Scott McCready is still trying to learn the basics of rugby after joining the club when he moved to the garden city eight months ago. At 32 he is still a rugby novice, but is well versed in the pressure of high stakes sport. The region's most raucous rugby crowd will be a minor triviality compared to when he was on the winning side at the 2002 Super Bowl. Talk about living the dream: McCready has already lived it once, and now he is on to the next one. His fairy tale rise from two-hand touch gridiron in London to the ranks of the NFL culminated in him winning the biggest prize in American football with the New England Patriots.

Now that serious injury has ended that chapter of his life, he has turned his hand to being a pilot, which is what brought him to the Emirates. "It is a long way to get here, but I am pretty lucky to go from football player to pilot all in one lifetime," said McCready, who went through Etihad's cadet programme in Al Ain. The son of a F-15 pilot in the British Royal Air Force, McCready learned American football while growing up with his mother in England playing for a junior side called Heathrow Jets.

"I saw it on TV, and what first got me into it was I thought it was pretty cool all the kit they got to wear," says the Patriots wide receiver turned Amblers winger. "That piqued my interest, and I started playing in England when I went back, then did high school, college and the rest in the States." After moving to live with his father Lawrence at the age of 15, his game developed at high school in Florida, and, despite studying at a university, South Florida, not known for its football, he graduated to the professional ranks.

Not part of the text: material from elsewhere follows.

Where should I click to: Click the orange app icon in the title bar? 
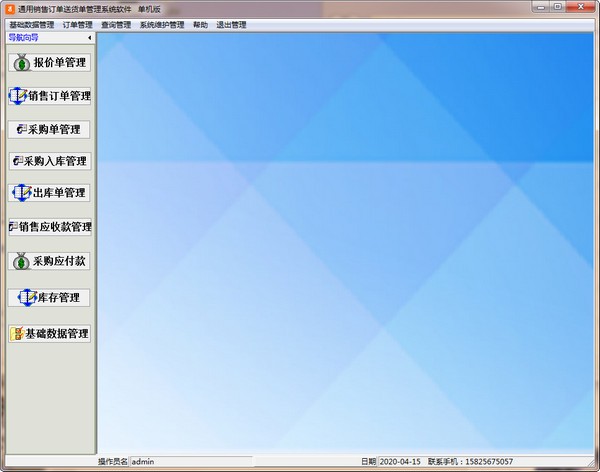pos(9,9)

"Every kid hopes they can make it in whatever sport they do, you just play for as long as you can play," he says. "In the back of your mind you always want to be a professional. As a kid you see them on the TV with all the glitz and glamour, but you can only get there one step at a time. "The main goal in the States is to get your degree at the same time. You have to go through college, you have to study for three years to even be eligible to play in the NFL. I did five years at university, then I was one of the lucky ones."

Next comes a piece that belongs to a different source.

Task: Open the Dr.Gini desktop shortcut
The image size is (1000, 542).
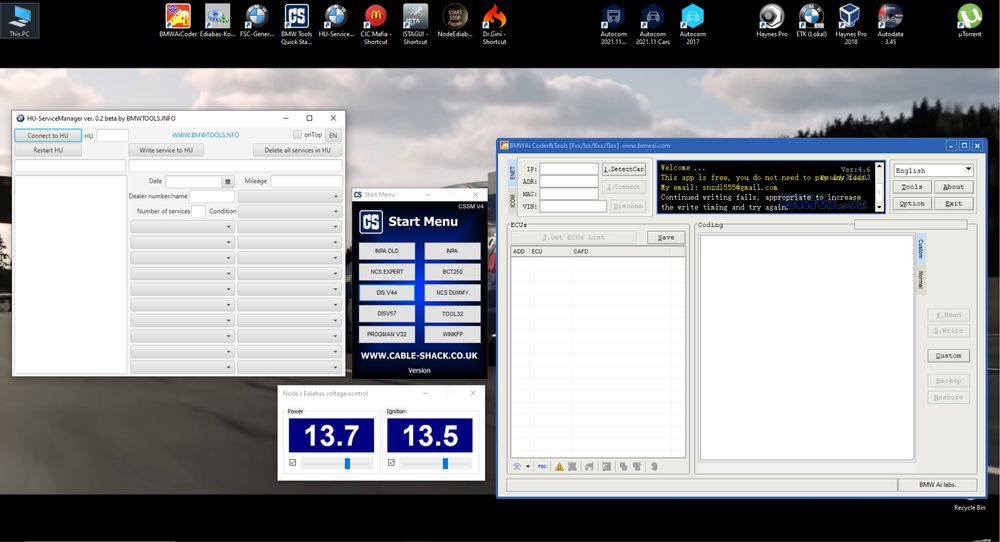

He signed for the Patriots in 2002 and quickly found himself back in the UK when he was farmed out to the Scottish Claymores in NFL Europe. On his return to the Patriots the pinnacle of his career arrived when they claimed the Vince Lombardi trophy with a 20-17 win over the St Louis Rams. "They were supposed to kill us, the greatest show on turf and all that," he says. "It was in New Orleans, and we stayed in a hotel near Bourbon Street. We weren't allowed out until after the Super Bowl, but we had a pretty big party after that."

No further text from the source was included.